Variability in neuronal response latency has been typically considered caused by random noise. Previous studies of single cells and large neuronal populations have shown that the temporal variability tends to increase along the visual pathway. Inspired by these previous studies, we hypothesized that functional areas at later stages in the visual pathway of face processing would have larger variability in the response latency. To test this hypothesis, we used magnetoencephalographic data collected when subjects were presented with images of human faces. Faces are known to elicit a sequence of activity from the primary visual cortex to the fusiform gyrus. Our results revealed that the fusiform gyrus showed larger variability in the response latency compared to the calcarine fissure. Dynamic and spectral analyses of the latency variability indicated that the response latency in the fusiform gyrus was more variable than in the calcarine fissure between 70 ms and 200 ms after the stimulus onset and between 4 Hz and 40 Hz, respectively. The sequential processing of face information from the calcarine sulcus to the fusiform sulcus was more reliably detected based on sizes of the response variability than instants of the maximal response peaks.
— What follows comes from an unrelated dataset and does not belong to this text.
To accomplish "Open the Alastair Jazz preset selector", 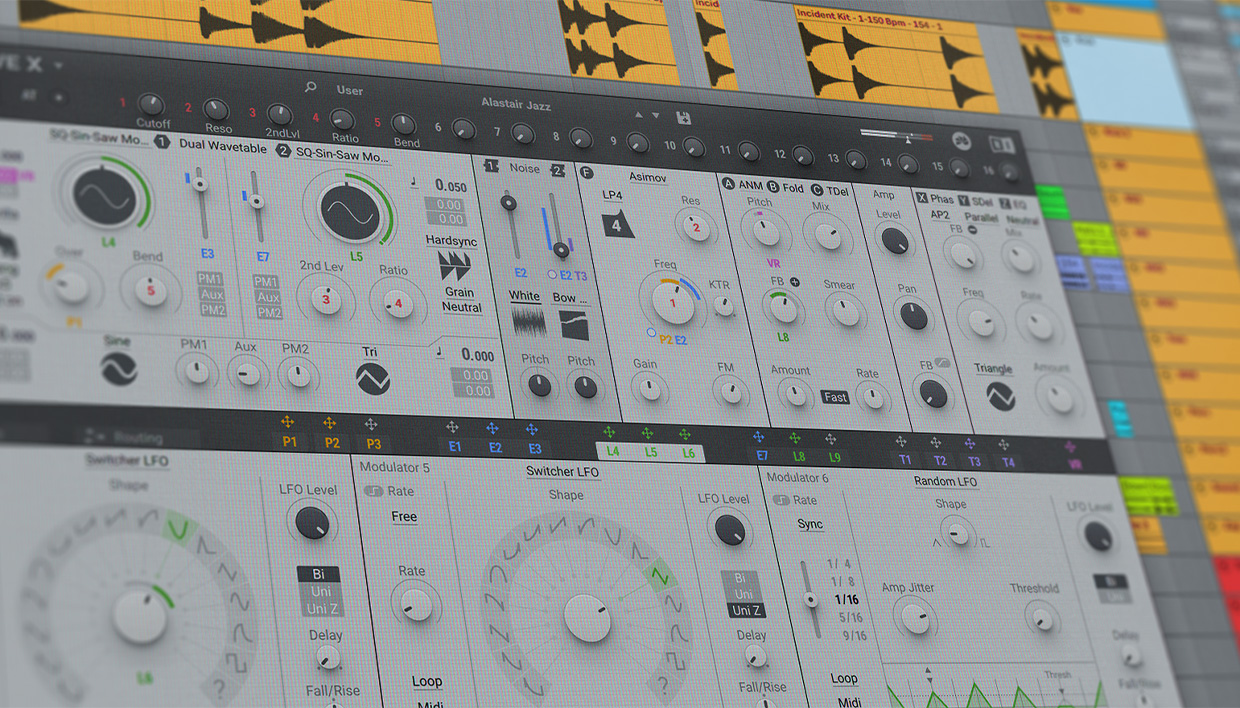I will click(x=515, y=103).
With two areas in the ventral visual pathway, we show that the variability in response latency across brain areas can be used to infer the sequence of cortical activity.

Highlights

  • Neural variability in response latency is usually considered to be caused by random noise

  • It has been shown that neural responses differ across trials when the identical stimulus is presented repeatedly: at the neuronal level, single-digit unit recordings suggested that neuronal responses to the identical visual stimuli varied considerably across trials in cat and monkey visual cortex[9,10,11]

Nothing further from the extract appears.